Crónica Rosário Breve: O primeiro a sair que diga por onde é que por Daniel Abrunheiro


Antigamente, só de alguns ofícios se podia afirmar, com razoável caução e inspirada garantia, que eram profissões/carreiras de muita saída. Por aflitiva e angustiosa e factual tristeza, hoje são-no quase todas: os professores estão de saída, os enfermeiros dirigem-se à saída aeroportuária, os operários navais estão como na canção do Fausto: “o barco vai de saída”, os funcionários públicos idem e etc. – tudo e todos tão de saída, que os mais novos nem a entrar chegam.
É isto que a lápis mental vou penosamente considerando quando dou de fuças, em parede antiga de viela baixa-histórica, com a seguinte gritante-garrafal-caixa-alta-vermelha-spray inscrição:

CRISTO VAI VOLTAR

– Outro D. Sebastião… – rosno eu para com as minhas miudezas botão-acústicas. – Ele que não faça isso, que neste morredouro de míseros nem para Ele há milagres – cuspinho eu à maneira dos fumadores de mata-ratos.
Tenho rosnado muito.

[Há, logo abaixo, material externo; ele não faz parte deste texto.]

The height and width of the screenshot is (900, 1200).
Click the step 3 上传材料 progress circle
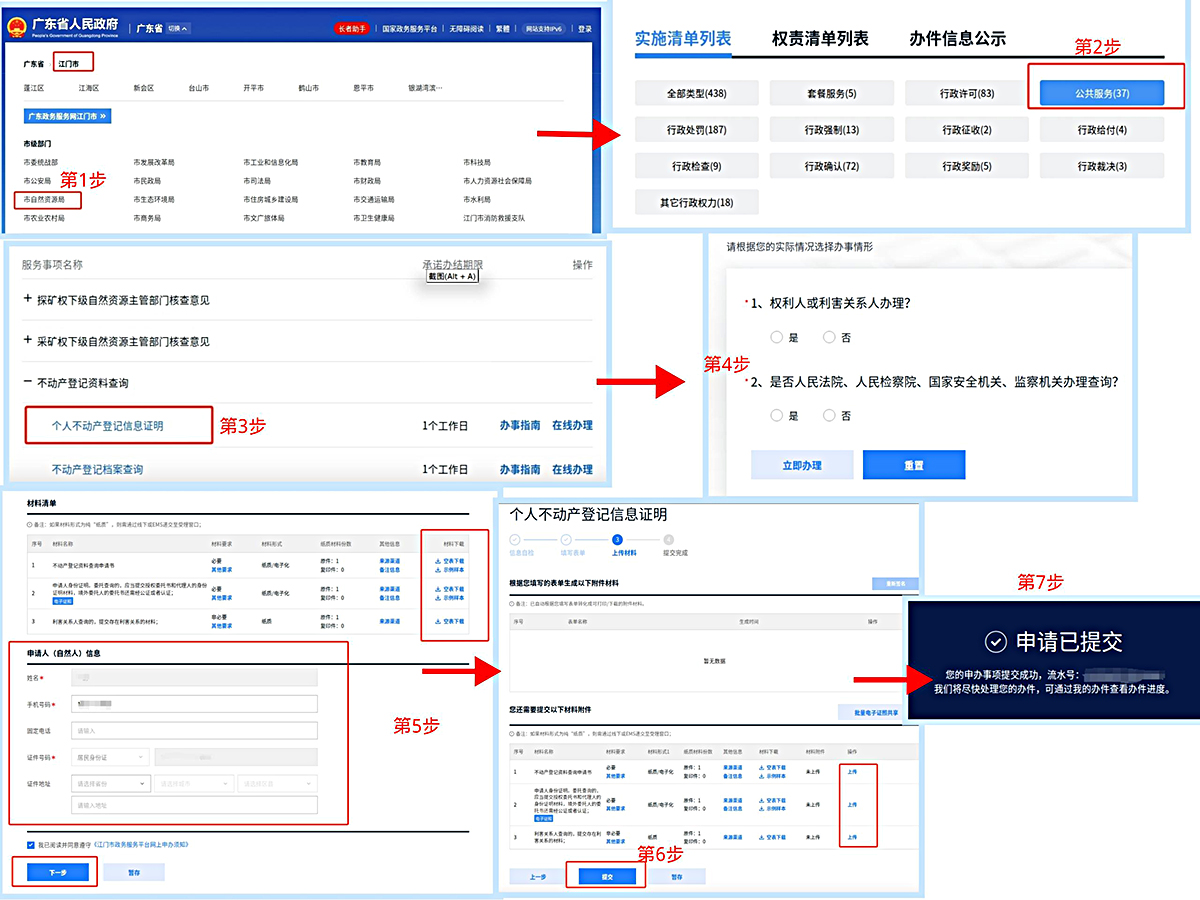click(x=617, y=540)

Muito e em vão, à catedrática maneira dos revolucionários de sofá, neste cada vez mais redoliano barranco de cegos a que não adianta bradar Alto e pára o braille! Rosnar, rosno – mas quase tudo do quase-nada em que esta choldra piolheira descambou me dá pigarro canídeo à interjeição. E logo a mim, espécie de lobo desdentado que, se e quando alguma coisa mastiga que não seja o próprio cuspo, o faz mercê de uma geringonça dentada à base de resina acrílica plastificadora até do sorriso, quando algum.
No bolso dextro do blusão, porto um poema de amor inçado e inchado de turva fatalidade. Mandou-mo um amigo tristonho como eu, que como eu e comigo se carteia electronicamente a mote de tudo o que seja indignações, gajas boas e piadolas frescas. Reza assim a missiva (que fiz imprimir por masoquismo):
“Descemos 3 posições no Índice de Desenvolvimento Humano da ONU.  
1,4 milhões de desempregados. 
Défice sem baixar. 
Dívida a chegar aos 220 mil milhões. 
Adiamento do pagamento de dívida através da troca, de uma taxa de juro de 1,5%, para outra de 4,5%. 
PIB ao nível de 2001. 
250 mil emigraram, só desde 2011. 
2 milhões de pobres, em 2011. E em 2013, 2,750 milhões. 
E agora, dados de 2013, 660 mil famílias não conseguiram pagar empréstimos à banca.